(Data excerpts)
- Opening Delimiter -
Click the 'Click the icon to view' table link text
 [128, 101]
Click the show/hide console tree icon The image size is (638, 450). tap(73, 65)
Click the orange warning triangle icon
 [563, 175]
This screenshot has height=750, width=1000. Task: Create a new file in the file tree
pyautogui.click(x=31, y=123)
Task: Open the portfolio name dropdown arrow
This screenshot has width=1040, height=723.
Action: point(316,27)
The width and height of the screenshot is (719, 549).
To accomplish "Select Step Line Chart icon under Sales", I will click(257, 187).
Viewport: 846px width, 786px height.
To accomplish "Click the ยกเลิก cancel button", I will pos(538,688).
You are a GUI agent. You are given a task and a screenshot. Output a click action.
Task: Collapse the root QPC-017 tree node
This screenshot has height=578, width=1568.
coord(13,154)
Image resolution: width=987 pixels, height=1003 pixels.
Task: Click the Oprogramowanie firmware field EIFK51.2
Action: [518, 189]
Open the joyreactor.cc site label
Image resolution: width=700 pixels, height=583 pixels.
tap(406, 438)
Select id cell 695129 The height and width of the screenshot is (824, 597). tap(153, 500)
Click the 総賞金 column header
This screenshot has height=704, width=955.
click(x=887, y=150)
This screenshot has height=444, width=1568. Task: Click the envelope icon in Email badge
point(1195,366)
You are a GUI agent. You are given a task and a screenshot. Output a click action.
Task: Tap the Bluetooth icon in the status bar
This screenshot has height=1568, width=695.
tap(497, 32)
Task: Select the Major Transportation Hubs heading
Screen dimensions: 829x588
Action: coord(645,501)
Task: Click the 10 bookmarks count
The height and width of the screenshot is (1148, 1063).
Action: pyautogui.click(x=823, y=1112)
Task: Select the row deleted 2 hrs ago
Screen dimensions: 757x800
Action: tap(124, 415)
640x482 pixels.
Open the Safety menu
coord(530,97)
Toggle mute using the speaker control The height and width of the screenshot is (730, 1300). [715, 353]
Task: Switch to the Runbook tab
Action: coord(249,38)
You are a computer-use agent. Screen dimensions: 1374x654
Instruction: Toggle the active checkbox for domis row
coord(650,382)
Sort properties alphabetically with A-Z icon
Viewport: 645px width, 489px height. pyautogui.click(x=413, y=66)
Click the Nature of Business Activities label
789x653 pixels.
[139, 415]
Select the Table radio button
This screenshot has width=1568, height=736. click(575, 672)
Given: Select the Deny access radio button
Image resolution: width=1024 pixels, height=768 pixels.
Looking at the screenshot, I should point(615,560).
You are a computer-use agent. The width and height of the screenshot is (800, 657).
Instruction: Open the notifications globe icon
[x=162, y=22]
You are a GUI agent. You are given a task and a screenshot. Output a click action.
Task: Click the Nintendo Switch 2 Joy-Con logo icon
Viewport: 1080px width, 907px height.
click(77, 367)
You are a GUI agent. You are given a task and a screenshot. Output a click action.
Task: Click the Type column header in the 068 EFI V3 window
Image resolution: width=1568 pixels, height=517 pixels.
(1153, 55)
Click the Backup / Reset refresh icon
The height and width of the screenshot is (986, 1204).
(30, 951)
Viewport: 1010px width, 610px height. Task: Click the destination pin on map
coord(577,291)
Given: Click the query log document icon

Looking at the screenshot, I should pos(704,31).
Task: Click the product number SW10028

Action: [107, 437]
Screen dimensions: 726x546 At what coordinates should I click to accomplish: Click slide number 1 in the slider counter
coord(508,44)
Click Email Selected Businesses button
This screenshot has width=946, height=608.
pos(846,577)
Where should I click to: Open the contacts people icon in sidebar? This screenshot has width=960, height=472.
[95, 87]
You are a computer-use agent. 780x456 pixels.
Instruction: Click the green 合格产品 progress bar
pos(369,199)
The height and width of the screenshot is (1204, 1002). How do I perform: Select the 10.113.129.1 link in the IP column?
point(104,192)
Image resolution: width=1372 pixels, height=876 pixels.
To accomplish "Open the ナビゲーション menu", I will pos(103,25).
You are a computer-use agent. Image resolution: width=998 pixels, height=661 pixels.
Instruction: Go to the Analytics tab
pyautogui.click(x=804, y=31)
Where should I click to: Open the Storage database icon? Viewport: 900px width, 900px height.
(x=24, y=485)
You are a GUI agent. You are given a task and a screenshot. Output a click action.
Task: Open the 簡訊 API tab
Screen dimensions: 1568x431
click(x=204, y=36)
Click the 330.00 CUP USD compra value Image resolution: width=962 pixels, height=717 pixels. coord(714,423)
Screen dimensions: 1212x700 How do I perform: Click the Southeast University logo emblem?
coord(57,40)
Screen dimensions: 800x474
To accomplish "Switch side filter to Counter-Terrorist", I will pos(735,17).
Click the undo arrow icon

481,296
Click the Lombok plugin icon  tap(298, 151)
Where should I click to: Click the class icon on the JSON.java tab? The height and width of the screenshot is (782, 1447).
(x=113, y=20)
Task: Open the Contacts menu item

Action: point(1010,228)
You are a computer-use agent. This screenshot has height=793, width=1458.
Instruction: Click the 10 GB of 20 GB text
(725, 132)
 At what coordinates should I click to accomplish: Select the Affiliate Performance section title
- Closing Delimiter -
## What you need to do
Look through the data above. Find each line with the string "header" and copy it.

## Worked solution
Click the 総賞金 column header
Task: Click the Type column header in the 068 EFI V3 window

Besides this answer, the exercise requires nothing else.